= Beginning of Section =

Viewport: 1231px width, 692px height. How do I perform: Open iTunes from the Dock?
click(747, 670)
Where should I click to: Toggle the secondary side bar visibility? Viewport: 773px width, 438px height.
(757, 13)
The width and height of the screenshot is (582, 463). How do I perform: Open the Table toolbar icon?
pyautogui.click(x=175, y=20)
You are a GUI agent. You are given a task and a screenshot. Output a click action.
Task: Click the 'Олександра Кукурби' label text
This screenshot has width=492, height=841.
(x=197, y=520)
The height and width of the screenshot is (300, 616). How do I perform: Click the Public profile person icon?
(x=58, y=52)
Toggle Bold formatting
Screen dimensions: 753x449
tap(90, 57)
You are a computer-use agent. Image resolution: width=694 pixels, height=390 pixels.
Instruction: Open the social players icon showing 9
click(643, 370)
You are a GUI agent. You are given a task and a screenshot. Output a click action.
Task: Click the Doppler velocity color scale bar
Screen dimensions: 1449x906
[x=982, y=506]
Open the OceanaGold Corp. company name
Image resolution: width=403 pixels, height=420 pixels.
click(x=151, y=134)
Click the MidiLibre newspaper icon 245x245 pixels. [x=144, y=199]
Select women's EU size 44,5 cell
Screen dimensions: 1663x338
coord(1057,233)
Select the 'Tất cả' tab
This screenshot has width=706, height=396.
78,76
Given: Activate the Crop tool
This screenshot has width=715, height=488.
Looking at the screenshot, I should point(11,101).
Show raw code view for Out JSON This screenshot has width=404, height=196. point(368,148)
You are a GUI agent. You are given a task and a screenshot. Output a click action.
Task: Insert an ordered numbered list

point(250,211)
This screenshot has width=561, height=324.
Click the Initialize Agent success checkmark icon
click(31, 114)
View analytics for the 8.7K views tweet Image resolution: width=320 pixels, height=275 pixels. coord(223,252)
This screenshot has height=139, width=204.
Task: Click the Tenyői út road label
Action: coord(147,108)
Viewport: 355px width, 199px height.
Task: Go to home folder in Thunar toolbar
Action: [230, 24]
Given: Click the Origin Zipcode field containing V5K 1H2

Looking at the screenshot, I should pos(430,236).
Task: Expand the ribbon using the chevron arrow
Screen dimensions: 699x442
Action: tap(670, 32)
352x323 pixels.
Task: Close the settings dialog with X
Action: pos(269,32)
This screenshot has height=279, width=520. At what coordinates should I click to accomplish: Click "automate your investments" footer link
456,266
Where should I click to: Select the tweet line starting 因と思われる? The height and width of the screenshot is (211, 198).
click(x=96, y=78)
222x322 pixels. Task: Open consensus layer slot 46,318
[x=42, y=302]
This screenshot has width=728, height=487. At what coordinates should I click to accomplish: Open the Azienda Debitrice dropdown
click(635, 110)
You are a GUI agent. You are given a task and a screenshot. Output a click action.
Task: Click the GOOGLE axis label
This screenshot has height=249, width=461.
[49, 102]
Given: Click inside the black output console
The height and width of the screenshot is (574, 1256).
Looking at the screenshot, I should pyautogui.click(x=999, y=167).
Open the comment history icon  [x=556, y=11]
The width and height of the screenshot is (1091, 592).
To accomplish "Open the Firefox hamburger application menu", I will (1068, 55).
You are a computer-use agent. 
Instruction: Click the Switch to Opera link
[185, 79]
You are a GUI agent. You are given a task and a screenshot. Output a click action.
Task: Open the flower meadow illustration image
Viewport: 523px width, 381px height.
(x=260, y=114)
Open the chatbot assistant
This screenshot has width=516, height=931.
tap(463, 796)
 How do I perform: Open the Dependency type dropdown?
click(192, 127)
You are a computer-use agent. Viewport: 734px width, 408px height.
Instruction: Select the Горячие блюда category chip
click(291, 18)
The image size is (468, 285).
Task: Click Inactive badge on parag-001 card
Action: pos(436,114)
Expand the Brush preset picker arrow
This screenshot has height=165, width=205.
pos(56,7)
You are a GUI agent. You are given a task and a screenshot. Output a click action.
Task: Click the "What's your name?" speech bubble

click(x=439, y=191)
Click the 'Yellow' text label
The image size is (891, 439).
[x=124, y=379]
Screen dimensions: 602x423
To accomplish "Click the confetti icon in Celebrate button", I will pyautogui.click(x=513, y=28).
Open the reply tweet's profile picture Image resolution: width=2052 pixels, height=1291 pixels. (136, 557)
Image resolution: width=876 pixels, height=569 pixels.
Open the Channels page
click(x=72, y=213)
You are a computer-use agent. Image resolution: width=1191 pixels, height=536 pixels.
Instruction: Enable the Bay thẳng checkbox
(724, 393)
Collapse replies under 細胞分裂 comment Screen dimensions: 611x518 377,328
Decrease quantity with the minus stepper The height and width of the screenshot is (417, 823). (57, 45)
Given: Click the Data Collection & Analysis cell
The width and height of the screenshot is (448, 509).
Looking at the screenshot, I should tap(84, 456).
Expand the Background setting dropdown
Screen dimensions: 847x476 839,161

= End of Section =

* _Task directions_
Scan the records above and show every line in which the word "cell" occurs.

* _Task response_
Select women's EU size 44,5 cell
Given: Click the Data Collection & Analysis cell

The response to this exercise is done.